A 73-year-old man was found guilty of child ra-e, child molestation, and possession of child po-nography and sentenced to 43 years in prison, but little did he know he would end up in the same cell as the older brother of one of his victims.
Robert, the child abuser, was placed in the same cell as Shane, the 25-year-old. Shane did not immediately recognize that his new cellmate was actually his sister’s abuser, and when he figured out later who Robert was, he was outraged and tried his best to control his emotions. He even said that he approached prison staff in an office to ask them to assign him a different cellmate but was told to leave.
But eventually, Shane buckled under the pressure and was captured on surveillance camera punching, kicking, and stomping on Robert’s head. Robert died as a result of the attack, and Shane has been charged with first-degree murder in connection with his death.
An investigation into the inmate’s murder was conducted, showing there was little the guards could have done to prevent the killing. But the main question was why the authorities placed Shane and Robert in the same cell.
An agency spokeswoman stated that the state’s Department of Corrections’ internal investigation found that Shane had not mentioned Robert during his intake screening at the prison, and none of the documents reviewed as part of the cell assignment process indicated a conflict between the two.

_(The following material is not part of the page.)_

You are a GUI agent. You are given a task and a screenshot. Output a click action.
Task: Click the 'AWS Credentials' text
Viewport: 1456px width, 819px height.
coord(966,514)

The report also stated that “there is no evidence suggesting that screening staff should have known about the conflict between Shane and Robert.” The report noted that the girl identified by Shane as his sister goes by a different last name, as does Shane’s mother. This further complicated any effort to screen for family relationships.
The DOC stated that all agency protocols appeared to have been adhered to in the events leading up to Robert’s death. “While the independent investigation found the department properly followed all procedures in place to protect our incarcerated population, this is an unfortunate and complicated incident, and we are always reviewing procedures to identify areas for improvement.”